Il rischio è rappresentato dalla concorrenza. Reuters ha infatti riportato con toni allarmistici quanto pubblicato da Barron’s: «le azioni di Apple Computer potrebbero risentire negativamente della concorrenza fatta al lettore digitale iPod, le cui vendite potrebbero rallentare se le società di telefonia mobile riuscissero nello scopo di trasformare i cellulari in lettori musicali». La novità è nell’aria da tempo, ma ormai la scadenza sembra essere oltremodo vicina: «nel 2006 molti nuovi telefonini potrebbero avere software, circuiti e sistemi di archiviazione dati tali da renderli idonei a funzionare come lettori musicali».

L’opportunità, al contrario, è dettata dall’approdo della stessa Apple sullo stesso mercato. Da tempo è noto un accordo con Motorola ed il primo modello di cellulare in grado di fungere da lettore MP3 risulta già essere pronto (nonostante ne sia stata posticipata la presentazione ufficiale). Mentre si avvicina anche questa ulteriore scadenza (secondo varie fonti trattasi ormai di questione di giorni), già la compagnia Cingular si candida ad essere tra i primi distributori del prodotto.
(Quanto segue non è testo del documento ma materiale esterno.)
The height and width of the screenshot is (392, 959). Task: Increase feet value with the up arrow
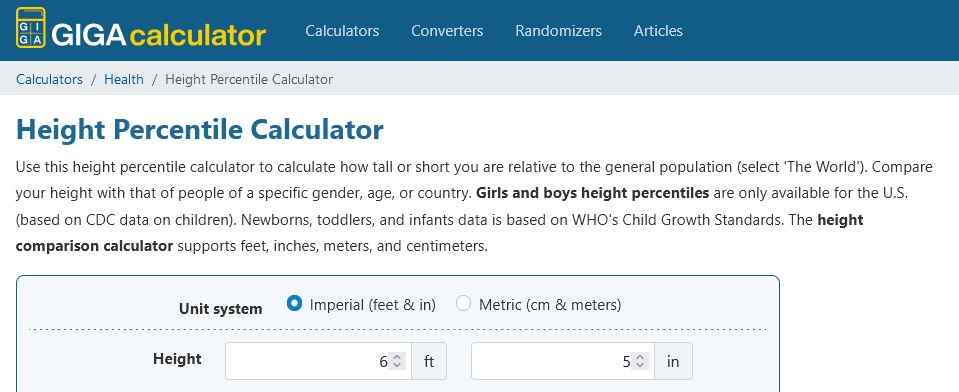tap(397, 357)
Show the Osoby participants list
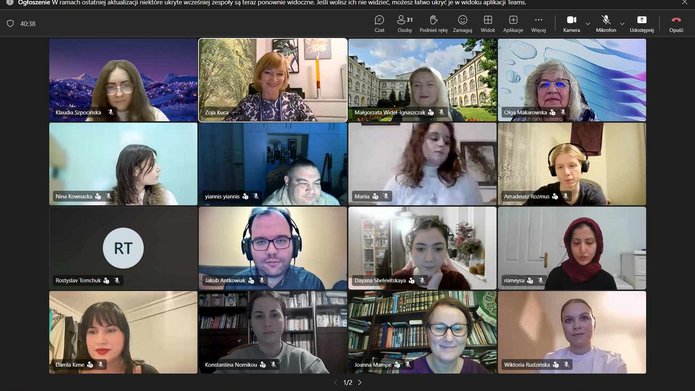 point(405,23)
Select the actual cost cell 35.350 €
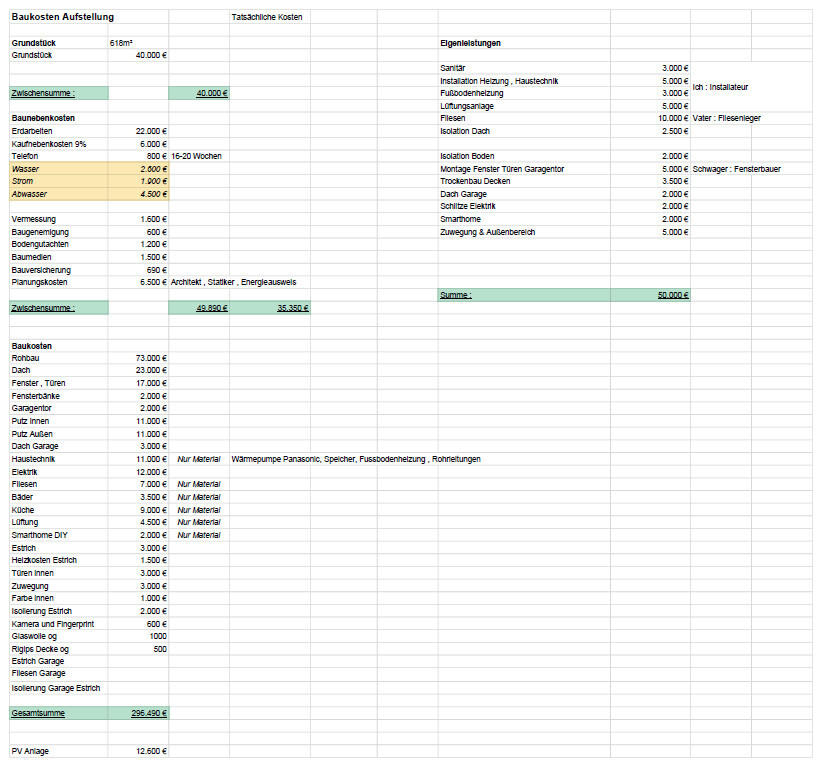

I nuovi cellulari potranno scaricare musica direttamente dalla Rete oppure diventare lettori portatili grazie a veri e propri hard disk in grado di recuperare i file tramite una connessione USB al personal computer. In quest’ottica l’opportunità è rappresentata dall’approdo sui cellulari dei brani iTunes con DRM Apple; il rischio, invece, è insito nella minaccia Microsoft (già forte di un accordo con Nokia) e nell’improvviso cambiamento che piomba su un mercato ad oggi controllato con cifre da autentico dominio.

E’ ancora Reuters a sottolineare l’importanza dei numeri in questa nuova rivoluzione della musica digitale: «Apple potrebbe vendere 45 milioni di iPods il prossimo anno», mentre «i telefonini venduti potrebbero arrivare a quota 750 milioni».